- WHAT YOU NEED TO DO -
Please, without the pictures, restate every entry exactly.

- EXERCISE MATERIAL -
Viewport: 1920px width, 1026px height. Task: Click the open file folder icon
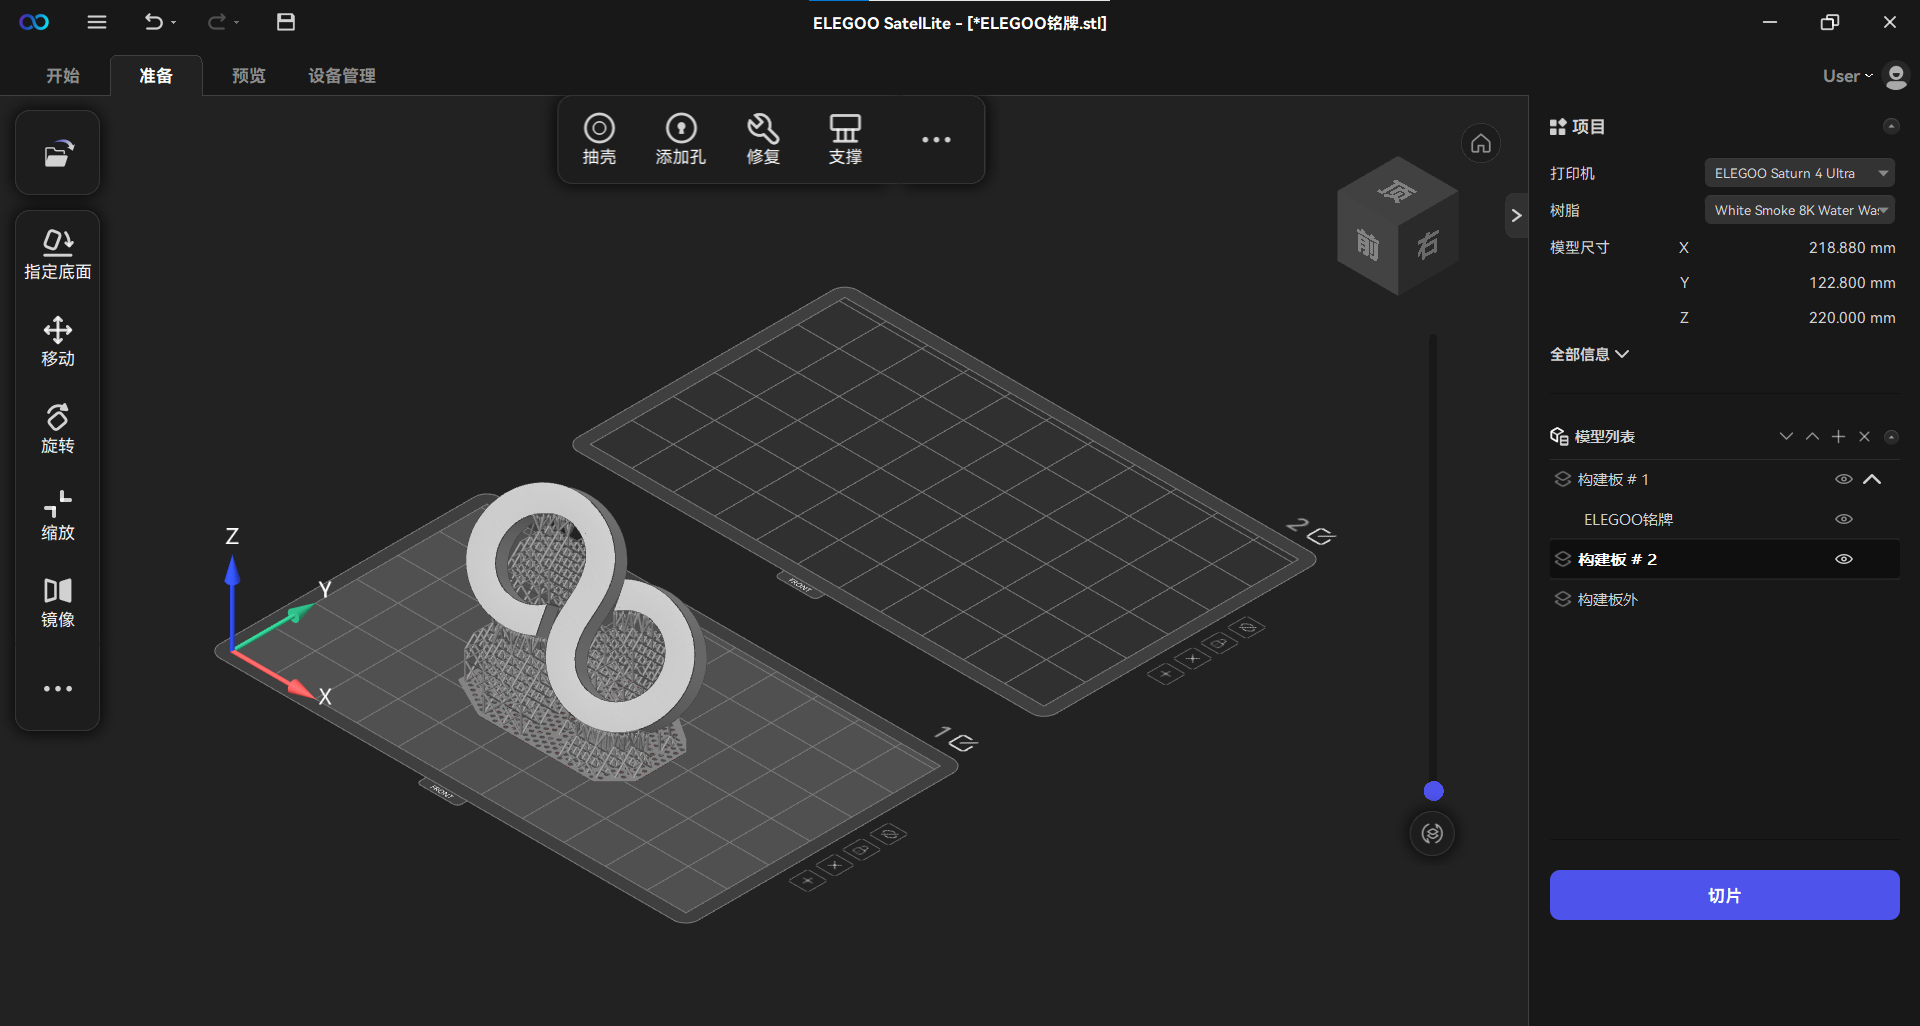[x=58, y=153]
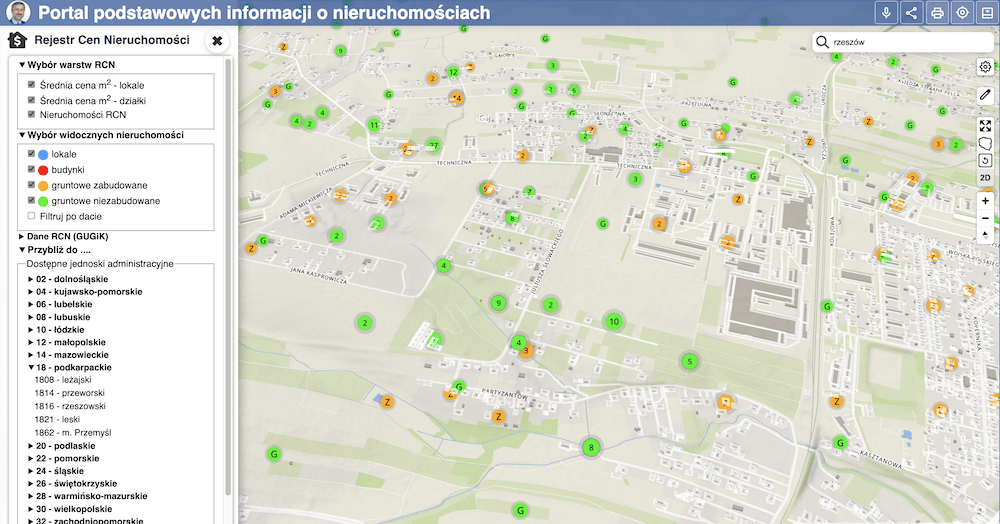Image resolution: width=1000 pixels, height=524 pixels.
Task: Close the Rejestr Cen Nieruchomości panel
Action: (217, 40)
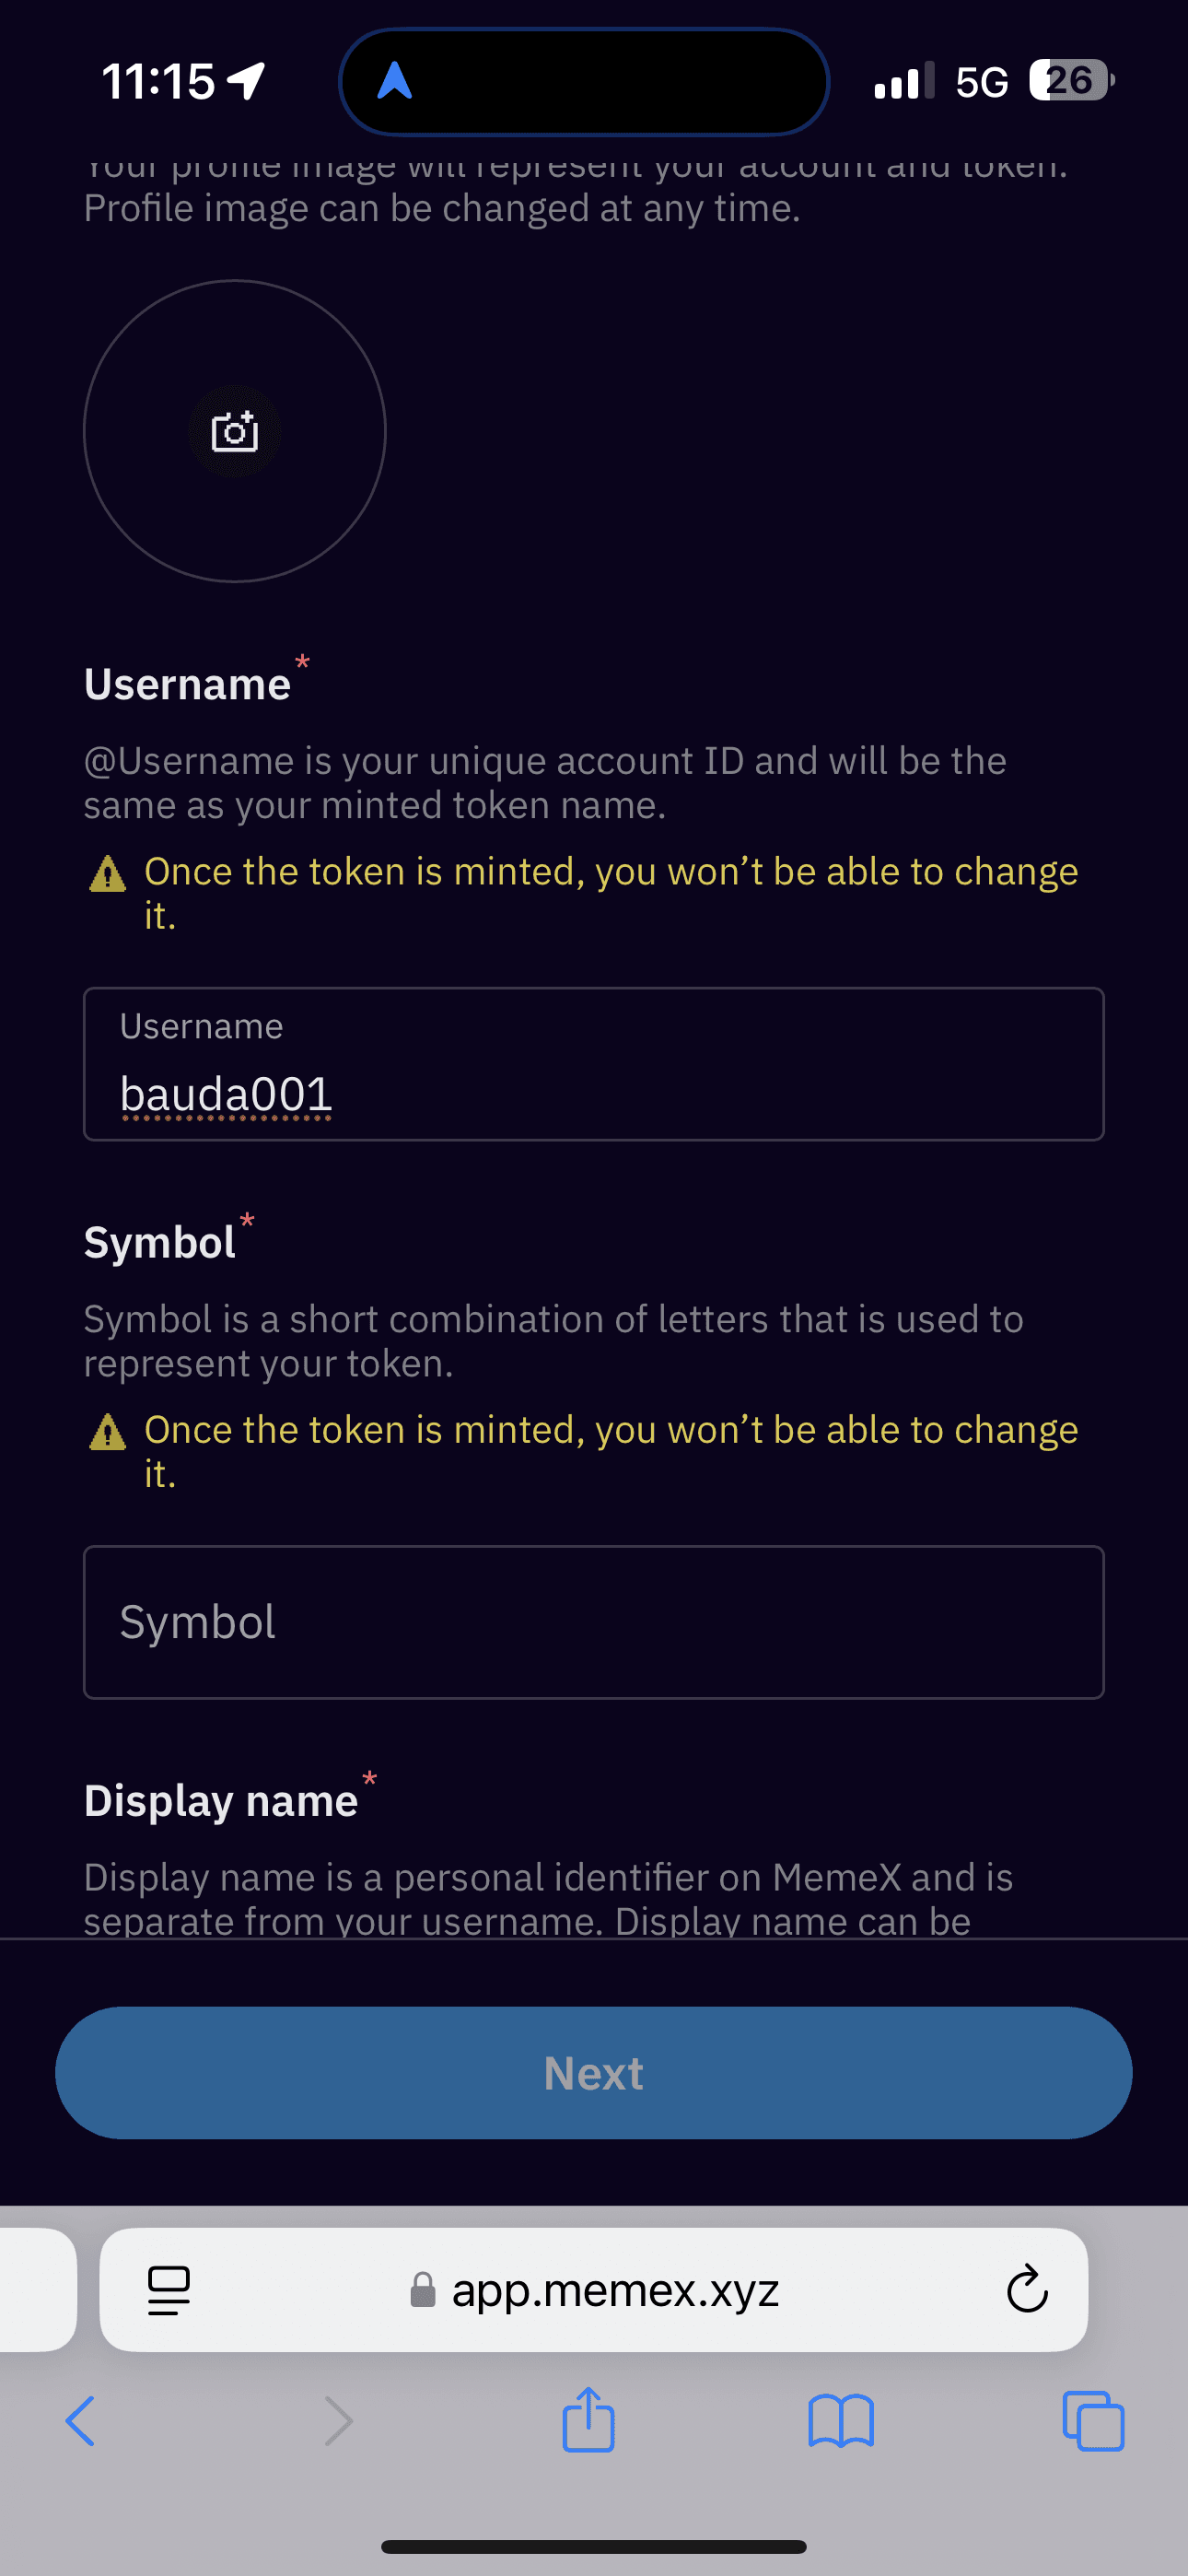Tap the reload icon in Safari address bar
This screenshot has height=2576, width=1188.
pyautogui.click(x=1025, y=2291)
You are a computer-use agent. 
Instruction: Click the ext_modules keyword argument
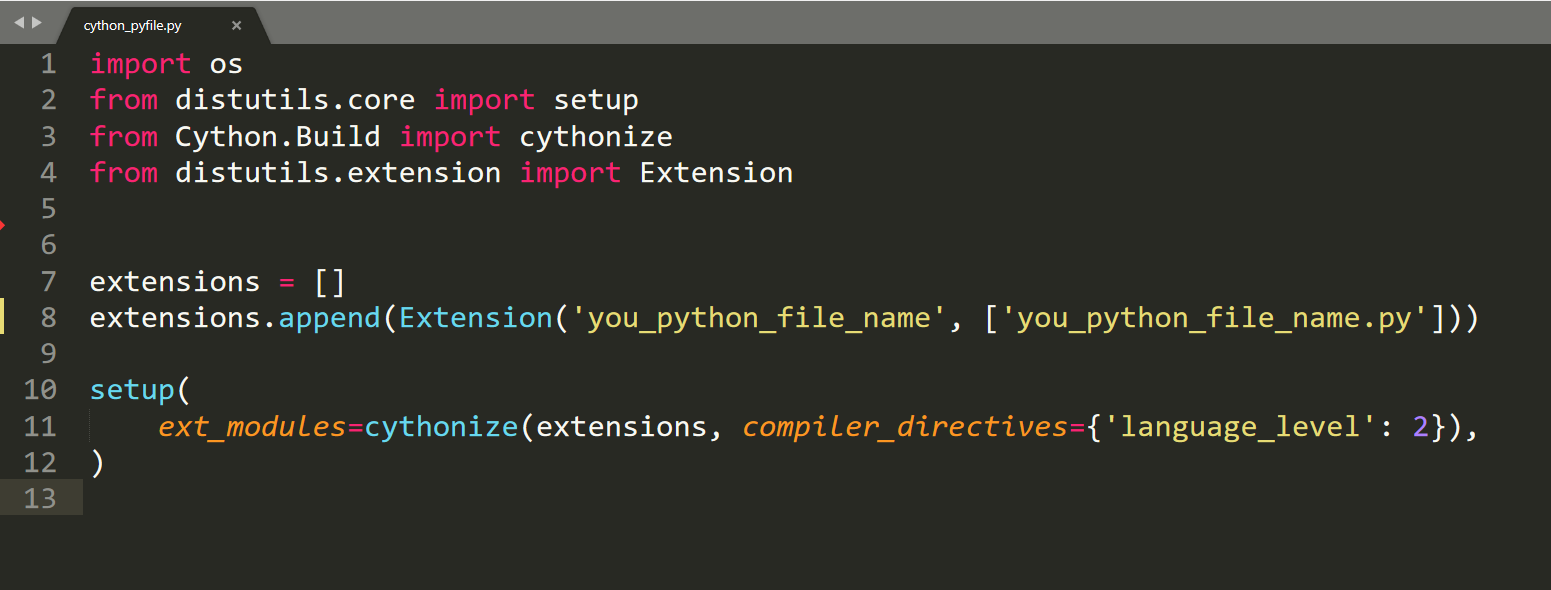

- RESPONSE AREA -
Viewport: 1920px width, 1026px height. Task: Click the open file folder icon
[x=58, y=153]
Image resolution: width=1000 pixels, height=524 pixels.
Task: Close the Rejestr Cen Nieruchomości panel
Action: (217, 40)
Tap the reload icon in Safari address bar
This screenshot has height=2576, width=1188.
pyautogui.click(x=1025, y=2291)
You are a computer-use agent. 
Instruction: Click the ext_modules keyword argument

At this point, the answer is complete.